• What you need to do:
Restate exactly, and only, the lines from the one with "Task: Click the search bar field" through the end of the data, with both of those end lines kept. Drop any pictures.
--- Supplied information Enclosed Below ---
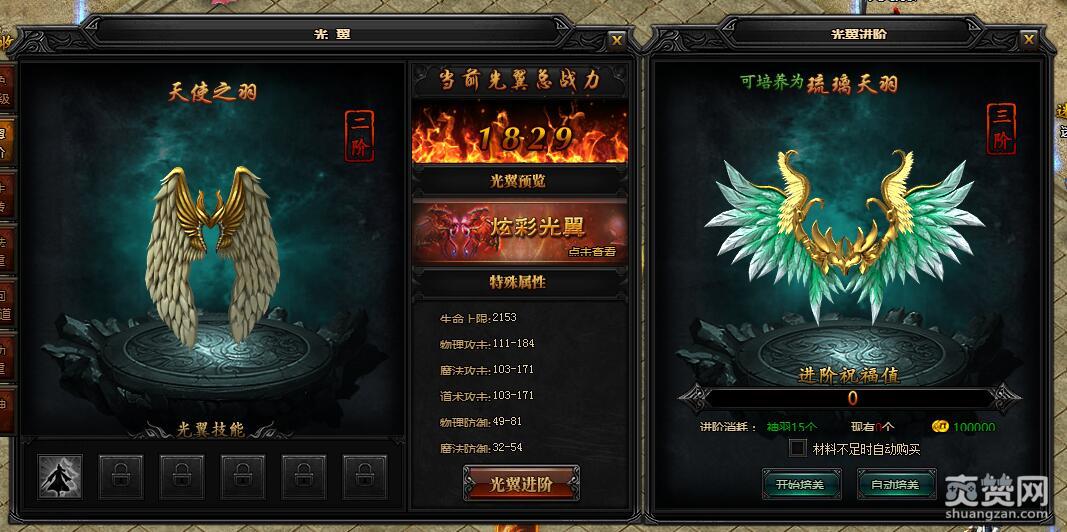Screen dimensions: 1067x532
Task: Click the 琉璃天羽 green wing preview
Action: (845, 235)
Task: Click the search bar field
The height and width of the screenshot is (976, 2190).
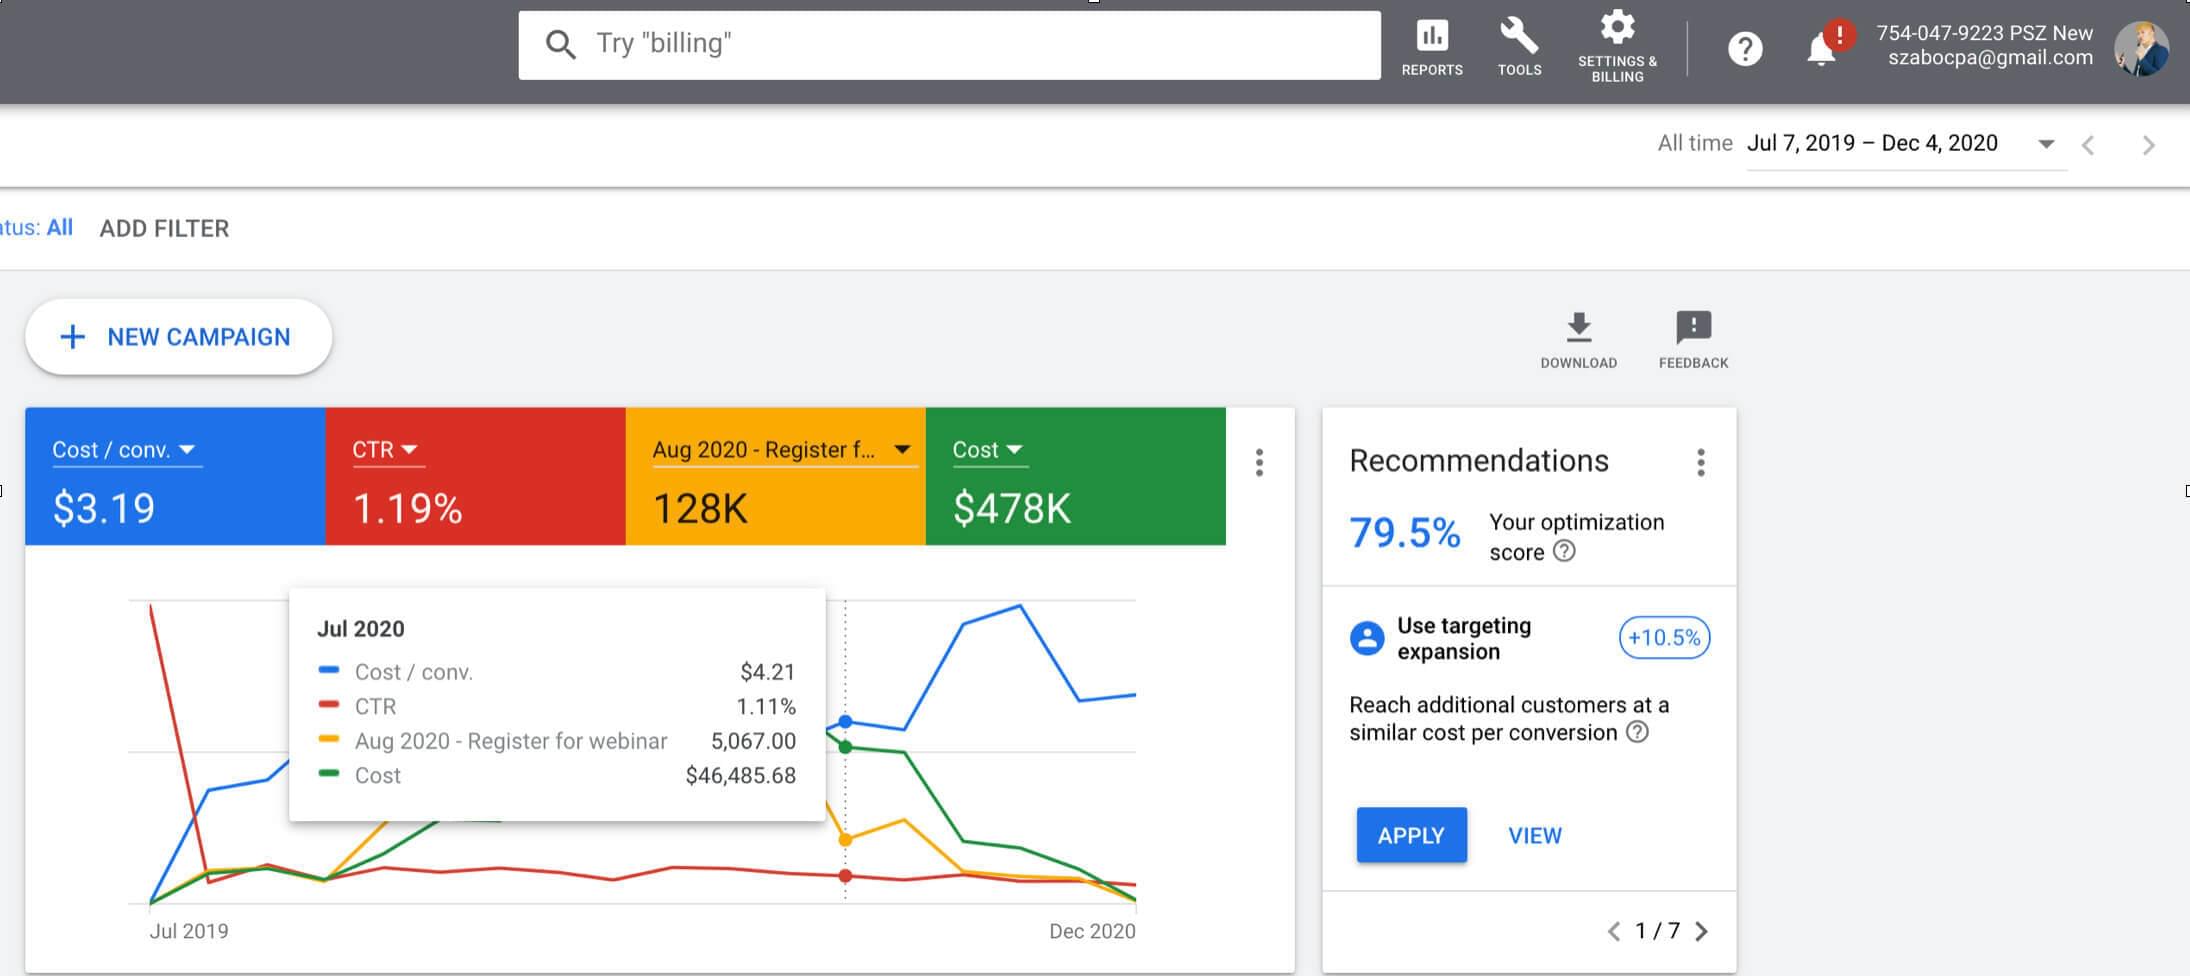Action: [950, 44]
--- End of Enclosed Supplied information ---
• Solution for this problem:
Task: Click the search bar field
The height and width of the screenshot is (976, 2190).
Action: [950, 44]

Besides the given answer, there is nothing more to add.